### Brief
Given the entries below, please return each one exactly.

--------------------

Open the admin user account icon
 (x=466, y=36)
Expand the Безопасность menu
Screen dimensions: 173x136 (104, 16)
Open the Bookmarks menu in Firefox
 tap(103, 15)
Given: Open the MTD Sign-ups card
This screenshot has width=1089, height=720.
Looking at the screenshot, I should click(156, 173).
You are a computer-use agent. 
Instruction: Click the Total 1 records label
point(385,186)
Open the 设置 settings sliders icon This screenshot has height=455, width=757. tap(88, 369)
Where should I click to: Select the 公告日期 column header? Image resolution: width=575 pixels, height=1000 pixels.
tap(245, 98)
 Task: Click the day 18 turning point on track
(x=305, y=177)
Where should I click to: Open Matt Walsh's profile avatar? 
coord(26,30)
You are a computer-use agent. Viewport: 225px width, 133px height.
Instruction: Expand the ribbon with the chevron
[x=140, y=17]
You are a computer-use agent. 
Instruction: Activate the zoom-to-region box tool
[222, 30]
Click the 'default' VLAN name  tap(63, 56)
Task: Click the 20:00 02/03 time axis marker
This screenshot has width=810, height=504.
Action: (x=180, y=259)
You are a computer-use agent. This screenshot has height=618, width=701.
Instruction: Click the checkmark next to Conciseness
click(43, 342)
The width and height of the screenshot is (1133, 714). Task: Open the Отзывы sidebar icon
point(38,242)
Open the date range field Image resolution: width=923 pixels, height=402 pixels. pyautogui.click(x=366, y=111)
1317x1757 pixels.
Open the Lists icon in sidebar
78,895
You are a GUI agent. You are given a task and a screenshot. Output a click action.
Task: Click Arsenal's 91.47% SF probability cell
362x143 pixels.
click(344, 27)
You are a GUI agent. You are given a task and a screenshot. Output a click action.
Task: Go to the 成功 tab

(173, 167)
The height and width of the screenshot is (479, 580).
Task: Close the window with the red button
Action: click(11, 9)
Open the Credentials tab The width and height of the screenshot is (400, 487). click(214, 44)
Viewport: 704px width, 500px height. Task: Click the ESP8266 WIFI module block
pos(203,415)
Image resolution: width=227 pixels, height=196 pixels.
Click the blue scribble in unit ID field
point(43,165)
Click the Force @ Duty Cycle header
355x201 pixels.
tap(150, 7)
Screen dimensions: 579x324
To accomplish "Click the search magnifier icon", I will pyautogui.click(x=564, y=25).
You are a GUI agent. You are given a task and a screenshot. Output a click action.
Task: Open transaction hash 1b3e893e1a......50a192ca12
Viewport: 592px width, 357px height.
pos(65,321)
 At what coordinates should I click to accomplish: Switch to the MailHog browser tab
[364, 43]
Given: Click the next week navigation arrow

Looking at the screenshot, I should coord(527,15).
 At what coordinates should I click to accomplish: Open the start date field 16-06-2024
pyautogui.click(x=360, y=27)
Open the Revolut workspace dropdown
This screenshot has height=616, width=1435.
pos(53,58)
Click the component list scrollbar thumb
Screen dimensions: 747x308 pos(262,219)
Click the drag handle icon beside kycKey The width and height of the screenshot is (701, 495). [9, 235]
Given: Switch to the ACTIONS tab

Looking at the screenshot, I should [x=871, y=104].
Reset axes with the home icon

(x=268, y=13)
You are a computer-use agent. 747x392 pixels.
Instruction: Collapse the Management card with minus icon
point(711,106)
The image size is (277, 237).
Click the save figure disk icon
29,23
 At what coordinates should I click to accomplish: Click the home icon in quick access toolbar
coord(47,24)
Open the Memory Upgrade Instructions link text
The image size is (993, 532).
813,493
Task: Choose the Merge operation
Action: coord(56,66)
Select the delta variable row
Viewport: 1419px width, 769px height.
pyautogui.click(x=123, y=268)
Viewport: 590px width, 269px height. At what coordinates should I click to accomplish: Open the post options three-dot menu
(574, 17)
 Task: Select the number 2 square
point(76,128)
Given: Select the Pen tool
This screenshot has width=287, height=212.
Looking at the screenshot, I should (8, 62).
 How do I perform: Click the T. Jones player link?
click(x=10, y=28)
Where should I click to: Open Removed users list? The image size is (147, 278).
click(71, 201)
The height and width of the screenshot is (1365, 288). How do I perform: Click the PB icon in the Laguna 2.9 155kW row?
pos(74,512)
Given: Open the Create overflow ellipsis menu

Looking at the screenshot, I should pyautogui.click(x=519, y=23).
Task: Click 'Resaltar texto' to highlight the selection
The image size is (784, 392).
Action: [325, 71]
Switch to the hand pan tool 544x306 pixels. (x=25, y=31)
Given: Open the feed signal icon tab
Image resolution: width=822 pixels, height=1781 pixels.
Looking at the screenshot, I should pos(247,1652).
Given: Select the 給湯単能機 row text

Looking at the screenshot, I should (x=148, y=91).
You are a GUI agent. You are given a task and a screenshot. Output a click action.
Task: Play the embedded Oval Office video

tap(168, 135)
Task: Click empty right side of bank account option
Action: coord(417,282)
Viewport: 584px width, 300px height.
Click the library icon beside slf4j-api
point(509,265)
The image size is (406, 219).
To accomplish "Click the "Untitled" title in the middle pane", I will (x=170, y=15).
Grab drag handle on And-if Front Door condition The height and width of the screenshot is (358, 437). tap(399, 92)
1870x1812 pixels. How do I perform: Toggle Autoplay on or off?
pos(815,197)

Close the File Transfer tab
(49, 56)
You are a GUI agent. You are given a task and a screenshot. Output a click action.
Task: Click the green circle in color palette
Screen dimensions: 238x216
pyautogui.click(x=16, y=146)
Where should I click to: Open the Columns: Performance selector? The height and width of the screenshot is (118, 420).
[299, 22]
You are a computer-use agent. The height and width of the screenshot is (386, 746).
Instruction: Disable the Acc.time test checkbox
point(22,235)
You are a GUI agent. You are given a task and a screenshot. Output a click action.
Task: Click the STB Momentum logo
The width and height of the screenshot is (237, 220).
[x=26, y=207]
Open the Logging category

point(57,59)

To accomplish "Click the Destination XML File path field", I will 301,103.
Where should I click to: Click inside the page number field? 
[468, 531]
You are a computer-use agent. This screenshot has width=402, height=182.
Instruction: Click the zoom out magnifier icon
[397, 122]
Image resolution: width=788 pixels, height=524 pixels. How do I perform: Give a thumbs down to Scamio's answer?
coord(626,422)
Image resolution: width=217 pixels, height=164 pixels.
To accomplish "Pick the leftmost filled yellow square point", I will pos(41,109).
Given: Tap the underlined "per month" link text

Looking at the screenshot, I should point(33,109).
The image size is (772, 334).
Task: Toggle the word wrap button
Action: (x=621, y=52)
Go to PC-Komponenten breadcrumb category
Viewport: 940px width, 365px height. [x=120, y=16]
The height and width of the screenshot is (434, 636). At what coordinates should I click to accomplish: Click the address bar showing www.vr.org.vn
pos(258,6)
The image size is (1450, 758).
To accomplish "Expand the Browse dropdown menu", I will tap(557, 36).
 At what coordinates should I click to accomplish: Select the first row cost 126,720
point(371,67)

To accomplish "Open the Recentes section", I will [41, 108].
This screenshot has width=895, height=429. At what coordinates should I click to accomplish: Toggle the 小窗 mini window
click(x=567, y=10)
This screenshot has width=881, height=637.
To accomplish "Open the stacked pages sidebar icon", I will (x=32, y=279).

--------------------

### Response to this exercise
Open the admin user account icon
 (x=466, y=36)
Expand the Безопасность menu
Screen dimensions: 173x136 (104, 16)
Open the Bookmarks menu in Firefox
 tap(103, 15)
Given: Open the MTD Sign-ups card
This screenshot has width=1089, height=720.
Looking at the screenshot, I should click(156, 173).
You are a computer-use agent. 
Instruction: Click the Total 1 records label
point(385,186)
Open the 设置 settings sliders icon This screenshot has height=455, width=757. tap(88, 369)
Where should I click to: Select the 公告日期 column header? Image resolution: width=575 pixels, height=1000 pixels.
tap(245, 98)
 Task: Click the day 18 turning point on track
(x=305, y=177)
Where should I click to: Open Matt Walsh's profile avatar? 
coord(26,30)
You are a computer-use agent. Viewport: 225px width, 133px height.
Instruction: Expand the ribbon with the chevron
[x=140, y=17]
You are a computer-use agent. 
Instruction: Activate the zoom-to-region box tool
[222, 30]
Click the 'default' VLAN name  tap(63, 56)
Task: Click the 20:00 02/03 time axis marker
This screenshot has width=810, height=504.
Action: (x=180, y=259)
You are a computer-use agent. This screenshot has height=618, width=701.
Instruction: Click the checkmark next to Conciseness
click(43, 342)
The width and height of the screenshot is (1133, 714). Task: Open the Отзывы sidebar icon
point(38,242)
Open the date range field Image resolution: width=923 pixels, height=402 pixels. pyautogui.click(x=366, y=111)
1317x1757 pixels.
Open the Lists icon in sidebar
78,895
You are a GUI agent. You are given a task and a screenshot. Output a click action.
Task: Click Arsenal's 91.47% SF probability cell
362x143 pixels.
click(344, 27)
You are a GUI agent. You are given a task and a screenshot. Output a click action.
Task: Go to the 成功 tab

(173, 167)
The height and width of the screenshot is (479, 580).
Task: Close the window with the red button
Action: click(11, 9)
Open the Credentials tab The width and height of the screenshot is (400, 487). click(214, 44)
Viewport: 704px width, 500px height. Task: Click the ESP8266 WIFI module block
pos(203,415)
Image resolution: width=227 pixels, height=196 pixels.
Click the blue scribble in unit ID field
point(43,165)
Click the Force @ Duty Cycle header
355x201 pixels.
tap(150, 7)
Screen dimensions: 579x324
To accomplish "Click the search magnifier icon", I will pyautogui.click(x=564, y=25).
You are a GUI agent. You are given a task and a screenshot. Output a click action.
Task: Open transaction hash 1b3e893e1a......50a192ca12
Viewport: 592px width, 357px height.
pos(65,321)
 At what coordinates should I click to accomplish: Switch to the MailHog browser tab
[364, 43]
Given: Click the next week navigation arrow

Looking at the screenshot, I should coord(527,15).
 At what coordinates should I click to accomplish: Open the start date field 16-06-2024
pyautogui.click(x=360, y=27)
Open the Revolut workspace dropdown
This screenshot has height=616, width=1435.
pos(53,58)
Click the component list scrollbar thumb
Screen dimensions: 747x308 pos(262,219)
Click the drag handle icon beside kycKey The width and height of the screenshot is (701, 495). [9, 235]
Given: Switch to the ACTIONS tab

Looking at the screenshot, I should [x=871, y=104].
Reset axes with the home icon

(x=268, y=13)
You are a computer-use agent. 747x392 pixels.
Instruction: Collapse the Management card with minus icon
point(711,106)
The image size is (277, 237).
Click the save figure disk icon
29,23
 At what coordinates should I click to accomplish: Click the home icon in quick access toolbar
coord(47,24)
Open the Memory Upgrade Instructions link text
The image size is (993, 532).
813,493
Task: Choose the Merge operation
Action: coord(56,66)
Select the delta variable row
Viewport: 1419px width, 769px height.
pyautogui.click(x=123, y=268)
Viewport: 590px width, 269px height. At what coordinates should I click to accomplish: Open the post options three-dot menu
(574, 17)
 Task: Select the number 2 square
point(76,128)
Given: Select the Pen tool
This screenshot has width=287, height=212.
Looking at the screenshot, I should (8, 62).
 How do I perform: Click the T. Jones player link?
click(x=10, y=28)
Where should I click to: Open Removed users list? The image size is (147, 278).
click(71, 201)
The height and width of the screenshot is (1365, 288). How do I perform: Click the PB icon in the Laguna 2.9 155kW row?
pos(74,512)
Given: Open the Create overflow ellipsis menu

Looking at the screenshot, I should pyautogui.click(x=519, y=23).
Task: Click 'Resaltar texto' to highlight the selection
The image size is (784, 392).
Action: [325, 71]
Switch to the hand pan tool 544x306 pixels. (x=25, y=31)
Given: Open the feed signal icon tab
Image resolution: width=822 pixels, height=1781 pixels.
Looking at the screenshot, I should pos(247,1652).
Given: Select the 給湯単能機 row text

Looking at the screenshot, I should (x=148, y=91).
You are a GUI agent. You are given a task and a screenshot. Output a click action.
Task: Play the embedded Oval Office video

tap(168, 135)
Task: Click empty right side of bank account option
Action: coord(417,282)
Viewport: 584px width, 300px height.
Click the library icon beside slf4j-api
point(509,265)
The image size is (406, 219).
To accomplish "Click the "Untitled" title in the middle pane", I will (x=170, y=15).
Grab drag handle on And-if Front Door condition The height and width of the screenshot is (358, 437). tap(399, 92)
1870x1812 pixels. How do I perform: Toggle Autoplay on or off?
pos(815,197)

Close the File Transfer tab
(49, 56)
You are a GUI agent. You are given a task and a screenshot. Output a click action.
Task: Click the green circle in color palette
Screen dimensions: 238x216
pyautogui.click(x=16, y=146)
Where should I click to: Open the Columns: Performance selector? The height and width of the screenshot is (118, 420).
[299, 22]
You are a computer-use agent. The height and width of the screenshot is (386, 746).
Instruction: Disable the Acc.time test checkbox
point(22,235)
You are a GUI agent. You are given a task and a screenshot. Output a click action.
Task: Click the STB Momentum logo
The width and height of the screenshot is (237, 220).
[x=26, y=207]
Open the Logging category

point(57,59)

To accomplish "Click the Destination XML File path field", I will 301,103.
Where should I click to: Click inside the page number field? 
[468, 531]
You are a computer-use agent. This screenshot has width=402, height=182.
Instruction: Click the zoom out magnifier icon
[397, 122]
Image resolution: width=788 pixels, height=524 pixels. How do I perform: Give a thumbs down to Scamio's answer?
coord(626,422)
Image resolution: width=217 pixels, height=164 pixels.
To accomplish "Pick the leftmost filled yellow square point", I will pos(41,109).
Given: Tap the underlined "per month" link text

Looking at the screenshot, I should point(33,109).
The image size is (772, 334).
Task: Toggle the word wrap button
Action: (x=621, y=52)
Go to PC-Komponenten breadcrumb category
Viewport: 940px width, 365px height. [x=120, y=16]
The height and width of the screenshot is (434, 636). At what coordinates should I click to accomplish: Click the address bar showing www.vr.org.vn
pos(258,6)
The image size is (1450, 758).
To accomplish "Expand the Browse dropdown menu", I will tap(557, 36).
 At what coordinates should I click to accomplish: Select the first row cost 126,720
point(371,67)

To accomplish "Open the Recentes section", I will [41, 108].
This screenshot has width=895, height=429. At what coordinates should I click to accomplish: Toggle the 小窗 mini window
click(x=567, y=10)
This screenshot has width=881, height=637.
To accomplish "Open the stacked pages sidebar icon", I will (x=32, y=279).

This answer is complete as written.